Les gendarmes nient tout en bloc, Hakim Karki – aujourd'hui empêtré dans une affaire de viol – affirme faire l'objet de pressions pour enterrer l'affaire. Le juge tient bon. Le procureur de la République est mis au courant, l'Inspection générale de la gendarmerie nationale (IGGN) est mise en alerte et fait le déplacement pour auditionner les képis impliqués. Michel Alize, quant à lui, reçoit l'ordre de « brancher » ses collègues. « On s'est très vite aperçu que les écoutes étaient accablantes, raconte-t-il. Dans d'autres affaires, les gendarmes ont même fourni à leurs indics des barques et des moteurs saisis, et leur ont payé l'essence pour qu'ils fassent le trajet en mer à la recherche de drogue. » Le gendarme à la retraite estime qu'en un an et demi, ses collègues ont monté environ un coup par mois. « Juste pour la gloriole, soupire-t-il, pour pouvoir faire des saisies et des interpellations et pour présenter des bonnes statistiques à Paris à la fin du mois. » Des faits qui ont entraîné l'ouverture de procédures au palais de justice. « Certains sont passés entre les mailles du filet », persifle Michel Velize.

« Venir en parler de vive voix »


Jeudi soir, presque cinq après les faits, le procès Roukia s'est enfin achevé au tribunal correctionnel de Mayotte dans une ambiance électrique. Le procureur a requis huit ans de prison ferme contre Mathias Belmer, quatre mois avec sursis pour Frédérique, sa complice, deux et trois ans assortis de deux ans avec sursis pour les indics des gendarmes, surnommés les « tontons », qui ont fourni la poudre. Quant aux gendarmes eux-mêmes, le procureur Joël Garrigue a requis de la prison avec sursis, estimant que les investigations avaient mis en lumière une « chaîne de responsabilités » qui remontait jusqu'aux plus hauts gradés du GIR de Mayotte. Il n'y a aucun doute que la substance qui a tué Roukia est celle qui a transité par les services de la gendarmerie, a ainsi dit le procureur, selon l'Agence France-Presse.

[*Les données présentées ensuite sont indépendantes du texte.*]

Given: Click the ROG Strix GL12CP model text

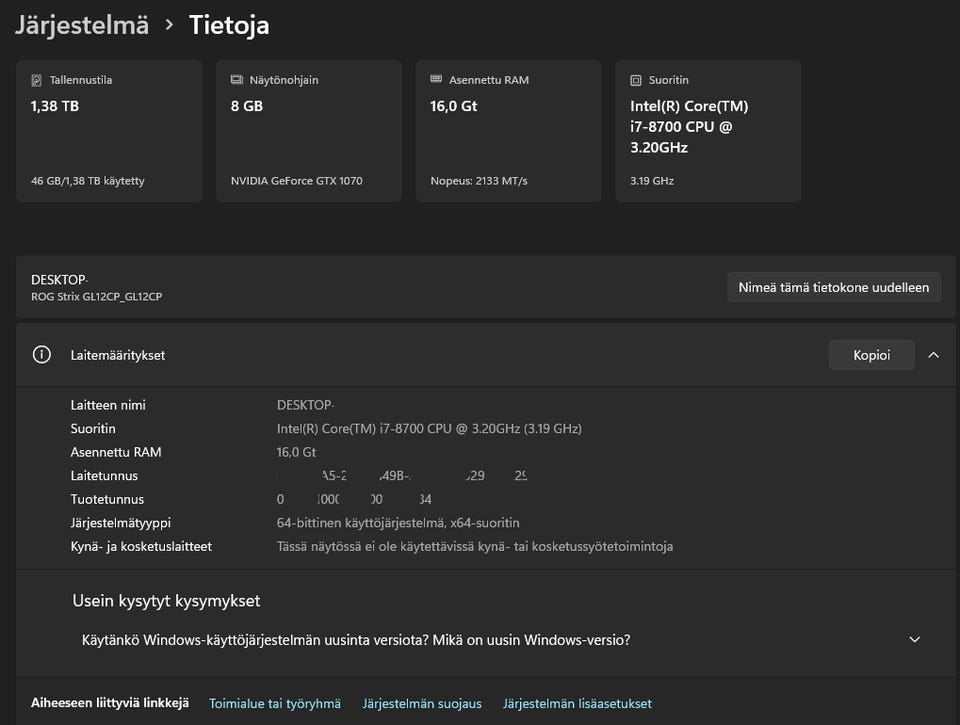Looking at the screenshot, I should tap(97, 297).
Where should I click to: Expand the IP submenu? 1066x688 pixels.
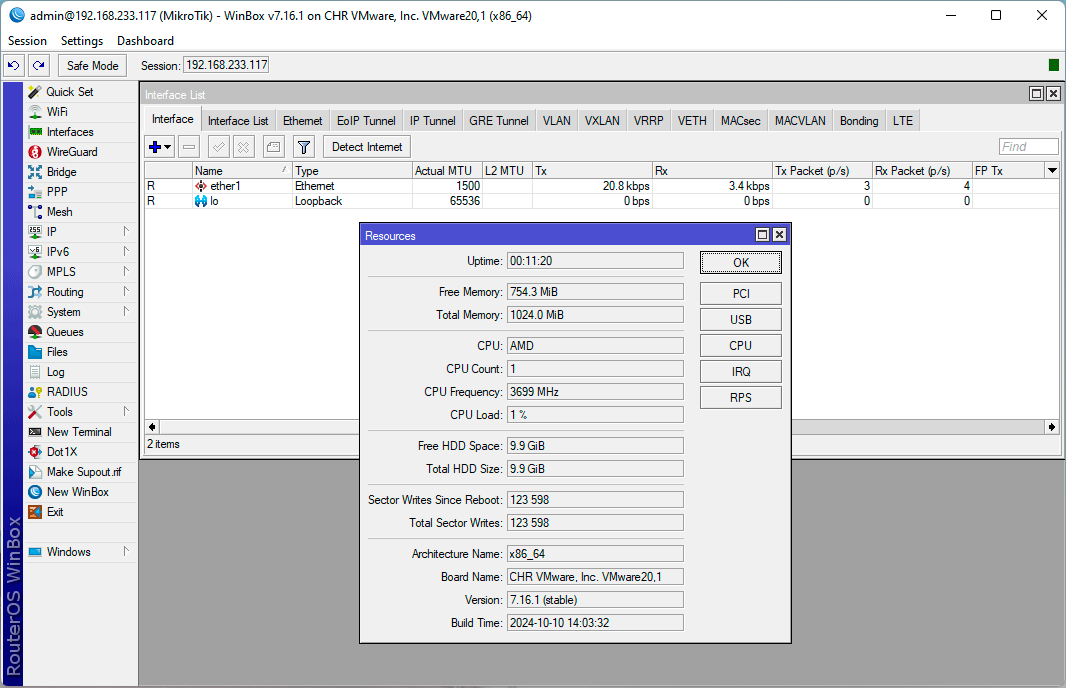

En juillet 2011, devant l'ampleur prise par l'affaire et le risque d'atteinte portée à l'image des forces de l'ordre, le général Vechambre, ex-patron de la gendarmerie d'outre-Mer à Paris, et aujourd'hui inspecteur général des armées, avait tenté de calmer le jeu. Aussi, dans un courriel adressé au juge d'instruction Karki, et consulté par Le Point, pouvait-on lire : « Il me semble peut-être prématuré de lancer, à l'égard de tant des personnes en cause que du chef du GIR, des convocations. » Avant de proposer au juge de « venir en parler de vive voix ». Des propos considérés comme « une pression sur la justice » pour certains, une « simple maladresse » pour d'autres. Toujours est-il que l'empoisonnement des relations entre Karki, les services d'enquête et plusieurs de ses collègues conduiront Christine Maugüe, ex-directrice de cabinet de Christiane Taubira, à évoquer, dans une lettre envoyée le 18 juin 2013 à l'Inspection générale des services judiciaires, une « véritable pathologie de service » des juridictions pénales de Mayotte. Délibéré attendu le 20 janvier 2016.